What the task requires :: Reply with only a number, the count of lines in the listing that include the word "arrow".

Extracted entries ::

============

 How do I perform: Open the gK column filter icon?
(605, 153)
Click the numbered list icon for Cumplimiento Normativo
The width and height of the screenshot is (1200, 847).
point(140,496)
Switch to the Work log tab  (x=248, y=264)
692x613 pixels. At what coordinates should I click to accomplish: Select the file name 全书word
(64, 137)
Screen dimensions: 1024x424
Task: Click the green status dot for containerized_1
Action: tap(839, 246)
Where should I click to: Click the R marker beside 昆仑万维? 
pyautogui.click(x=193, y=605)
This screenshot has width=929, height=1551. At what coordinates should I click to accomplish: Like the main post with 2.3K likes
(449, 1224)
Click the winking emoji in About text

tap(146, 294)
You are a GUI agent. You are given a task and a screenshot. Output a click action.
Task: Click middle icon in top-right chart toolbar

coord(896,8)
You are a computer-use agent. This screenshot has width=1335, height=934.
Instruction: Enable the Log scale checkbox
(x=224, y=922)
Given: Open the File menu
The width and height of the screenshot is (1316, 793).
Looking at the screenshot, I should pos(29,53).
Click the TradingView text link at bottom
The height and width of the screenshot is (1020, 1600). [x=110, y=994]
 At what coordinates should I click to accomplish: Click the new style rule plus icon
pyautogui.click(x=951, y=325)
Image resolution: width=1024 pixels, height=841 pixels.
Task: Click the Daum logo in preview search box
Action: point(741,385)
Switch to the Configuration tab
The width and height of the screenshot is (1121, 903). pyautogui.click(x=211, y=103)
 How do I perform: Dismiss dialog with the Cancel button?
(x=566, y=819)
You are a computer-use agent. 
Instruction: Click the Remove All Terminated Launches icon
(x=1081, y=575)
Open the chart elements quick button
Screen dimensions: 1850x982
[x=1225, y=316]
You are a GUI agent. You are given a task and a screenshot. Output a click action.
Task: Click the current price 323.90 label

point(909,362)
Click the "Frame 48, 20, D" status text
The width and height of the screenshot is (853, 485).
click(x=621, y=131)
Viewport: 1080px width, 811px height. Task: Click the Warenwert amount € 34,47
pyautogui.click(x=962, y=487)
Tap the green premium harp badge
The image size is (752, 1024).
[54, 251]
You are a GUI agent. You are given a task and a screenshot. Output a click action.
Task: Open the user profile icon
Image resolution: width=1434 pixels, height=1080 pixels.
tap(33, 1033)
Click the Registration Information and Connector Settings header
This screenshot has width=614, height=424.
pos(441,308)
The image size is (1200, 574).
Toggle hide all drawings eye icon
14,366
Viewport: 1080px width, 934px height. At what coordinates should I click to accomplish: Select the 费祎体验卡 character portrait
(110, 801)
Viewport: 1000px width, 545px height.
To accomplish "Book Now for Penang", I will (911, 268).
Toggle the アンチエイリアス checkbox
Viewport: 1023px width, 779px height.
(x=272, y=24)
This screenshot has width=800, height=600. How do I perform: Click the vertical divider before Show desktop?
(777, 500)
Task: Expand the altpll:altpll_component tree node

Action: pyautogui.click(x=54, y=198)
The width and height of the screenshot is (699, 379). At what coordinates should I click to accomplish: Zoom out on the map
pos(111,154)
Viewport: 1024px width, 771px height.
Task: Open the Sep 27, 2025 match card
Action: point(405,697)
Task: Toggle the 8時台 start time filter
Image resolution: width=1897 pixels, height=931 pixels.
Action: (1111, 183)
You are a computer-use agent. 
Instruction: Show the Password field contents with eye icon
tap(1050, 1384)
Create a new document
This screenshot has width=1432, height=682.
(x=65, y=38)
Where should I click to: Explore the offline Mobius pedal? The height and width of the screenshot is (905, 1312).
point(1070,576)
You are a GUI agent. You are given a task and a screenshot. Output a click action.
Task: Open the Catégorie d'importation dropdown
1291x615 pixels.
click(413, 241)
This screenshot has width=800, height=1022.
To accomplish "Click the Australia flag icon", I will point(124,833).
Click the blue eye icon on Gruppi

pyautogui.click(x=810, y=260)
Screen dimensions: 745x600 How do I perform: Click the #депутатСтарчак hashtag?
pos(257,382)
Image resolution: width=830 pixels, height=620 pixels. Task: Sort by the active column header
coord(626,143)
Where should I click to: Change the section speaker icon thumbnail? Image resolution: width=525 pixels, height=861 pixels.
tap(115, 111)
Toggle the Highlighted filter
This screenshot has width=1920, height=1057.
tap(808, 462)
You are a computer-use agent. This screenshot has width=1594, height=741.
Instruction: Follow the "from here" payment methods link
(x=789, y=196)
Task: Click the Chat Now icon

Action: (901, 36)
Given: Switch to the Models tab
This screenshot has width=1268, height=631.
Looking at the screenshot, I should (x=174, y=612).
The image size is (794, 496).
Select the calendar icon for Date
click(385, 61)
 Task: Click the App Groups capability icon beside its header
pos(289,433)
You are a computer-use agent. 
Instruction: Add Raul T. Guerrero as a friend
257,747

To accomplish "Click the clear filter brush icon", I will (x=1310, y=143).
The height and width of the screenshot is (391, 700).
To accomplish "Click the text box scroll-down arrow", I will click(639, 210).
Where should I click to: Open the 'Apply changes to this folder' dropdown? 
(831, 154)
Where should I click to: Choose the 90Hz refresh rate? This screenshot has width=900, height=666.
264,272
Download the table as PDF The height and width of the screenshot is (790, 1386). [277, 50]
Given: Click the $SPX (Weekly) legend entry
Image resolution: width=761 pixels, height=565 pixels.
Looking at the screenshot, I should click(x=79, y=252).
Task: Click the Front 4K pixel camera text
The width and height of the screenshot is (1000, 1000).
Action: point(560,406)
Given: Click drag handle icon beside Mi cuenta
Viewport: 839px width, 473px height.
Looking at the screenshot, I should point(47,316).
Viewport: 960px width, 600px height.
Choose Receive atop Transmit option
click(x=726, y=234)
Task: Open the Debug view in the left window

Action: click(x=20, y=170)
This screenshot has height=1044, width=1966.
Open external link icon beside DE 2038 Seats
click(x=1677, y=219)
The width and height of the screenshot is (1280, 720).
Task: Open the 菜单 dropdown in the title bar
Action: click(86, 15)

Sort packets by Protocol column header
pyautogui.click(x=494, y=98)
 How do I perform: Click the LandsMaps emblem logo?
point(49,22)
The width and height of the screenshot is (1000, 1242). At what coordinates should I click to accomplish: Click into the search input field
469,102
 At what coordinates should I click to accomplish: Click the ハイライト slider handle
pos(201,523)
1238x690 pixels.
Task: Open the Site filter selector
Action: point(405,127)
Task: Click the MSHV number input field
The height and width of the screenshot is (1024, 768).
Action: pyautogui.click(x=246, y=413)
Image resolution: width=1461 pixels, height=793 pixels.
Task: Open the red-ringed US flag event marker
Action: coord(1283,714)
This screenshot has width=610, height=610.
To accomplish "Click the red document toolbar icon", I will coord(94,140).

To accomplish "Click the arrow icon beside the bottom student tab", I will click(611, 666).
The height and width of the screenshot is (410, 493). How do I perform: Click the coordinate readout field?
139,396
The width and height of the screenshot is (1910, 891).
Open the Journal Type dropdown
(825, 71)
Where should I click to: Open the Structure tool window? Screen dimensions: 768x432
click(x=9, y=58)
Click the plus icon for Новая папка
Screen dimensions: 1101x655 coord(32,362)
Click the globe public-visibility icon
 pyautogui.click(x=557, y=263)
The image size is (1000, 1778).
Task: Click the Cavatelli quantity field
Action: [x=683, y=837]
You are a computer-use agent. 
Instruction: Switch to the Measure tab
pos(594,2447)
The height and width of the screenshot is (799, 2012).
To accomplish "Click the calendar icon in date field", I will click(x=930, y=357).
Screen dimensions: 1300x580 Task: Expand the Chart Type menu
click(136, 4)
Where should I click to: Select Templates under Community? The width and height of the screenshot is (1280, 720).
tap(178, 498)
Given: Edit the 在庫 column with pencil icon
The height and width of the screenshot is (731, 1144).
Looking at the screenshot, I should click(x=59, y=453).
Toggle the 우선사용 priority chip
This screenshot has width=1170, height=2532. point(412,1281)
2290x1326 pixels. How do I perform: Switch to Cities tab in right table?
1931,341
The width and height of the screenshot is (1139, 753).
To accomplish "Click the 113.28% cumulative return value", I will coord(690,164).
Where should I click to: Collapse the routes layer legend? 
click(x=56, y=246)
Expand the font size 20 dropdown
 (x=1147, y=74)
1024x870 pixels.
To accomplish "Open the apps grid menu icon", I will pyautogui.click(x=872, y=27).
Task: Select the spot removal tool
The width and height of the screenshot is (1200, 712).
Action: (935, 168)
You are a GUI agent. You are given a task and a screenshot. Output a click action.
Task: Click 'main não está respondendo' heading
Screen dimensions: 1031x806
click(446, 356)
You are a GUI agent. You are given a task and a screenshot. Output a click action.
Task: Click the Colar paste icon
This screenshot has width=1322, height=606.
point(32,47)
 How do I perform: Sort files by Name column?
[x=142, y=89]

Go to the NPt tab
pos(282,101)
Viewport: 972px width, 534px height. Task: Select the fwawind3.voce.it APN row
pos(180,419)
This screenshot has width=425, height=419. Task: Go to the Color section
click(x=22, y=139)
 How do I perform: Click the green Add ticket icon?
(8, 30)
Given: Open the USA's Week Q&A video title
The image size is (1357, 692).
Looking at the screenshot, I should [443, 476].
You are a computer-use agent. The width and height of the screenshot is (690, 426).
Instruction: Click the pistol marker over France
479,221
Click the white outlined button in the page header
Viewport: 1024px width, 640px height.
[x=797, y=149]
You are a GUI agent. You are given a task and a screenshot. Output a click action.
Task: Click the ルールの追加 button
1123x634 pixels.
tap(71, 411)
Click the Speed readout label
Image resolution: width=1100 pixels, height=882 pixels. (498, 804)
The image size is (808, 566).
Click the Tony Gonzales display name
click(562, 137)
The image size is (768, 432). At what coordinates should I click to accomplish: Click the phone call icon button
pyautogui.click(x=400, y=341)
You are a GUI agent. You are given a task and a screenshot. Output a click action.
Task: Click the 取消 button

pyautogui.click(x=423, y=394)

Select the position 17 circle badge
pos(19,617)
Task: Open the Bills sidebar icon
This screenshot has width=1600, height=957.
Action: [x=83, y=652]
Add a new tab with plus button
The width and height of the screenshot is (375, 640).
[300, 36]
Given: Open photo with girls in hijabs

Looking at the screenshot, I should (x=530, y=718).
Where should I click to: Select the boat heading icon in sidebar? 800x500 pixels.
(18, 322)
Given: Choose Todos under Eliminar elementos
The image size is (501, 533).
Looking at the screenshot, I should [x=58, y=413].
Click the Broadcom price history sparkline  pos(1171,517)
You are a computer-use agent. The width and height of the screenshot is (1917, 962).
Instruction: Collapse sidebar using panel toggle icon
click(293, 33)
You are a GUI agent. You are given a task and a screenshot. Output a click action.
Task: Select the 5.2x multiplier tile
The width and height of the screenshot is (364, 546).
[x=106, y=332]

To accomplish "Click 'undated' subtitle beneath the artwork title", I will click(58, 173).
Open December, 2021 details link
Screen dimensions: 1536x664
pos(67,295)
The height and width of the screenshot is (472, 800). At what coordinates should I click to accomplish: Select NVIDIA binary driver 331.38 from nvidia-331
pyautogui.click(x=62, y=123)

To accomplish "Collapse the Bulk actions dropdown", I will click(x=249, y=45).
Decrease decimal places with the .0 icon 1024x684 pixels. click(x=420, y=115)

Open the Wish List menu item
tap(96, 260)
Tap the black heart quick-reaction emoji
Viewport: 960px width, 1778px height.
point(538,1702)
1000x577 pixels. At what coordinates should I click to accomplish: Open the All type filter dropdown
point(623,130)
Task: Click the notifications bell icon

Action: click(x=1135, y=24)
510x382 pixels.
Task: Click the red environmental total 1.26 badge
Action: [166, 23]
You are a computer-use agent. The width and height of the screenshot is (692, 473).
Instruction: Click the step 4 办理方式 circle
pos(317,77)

============

Answer :: 2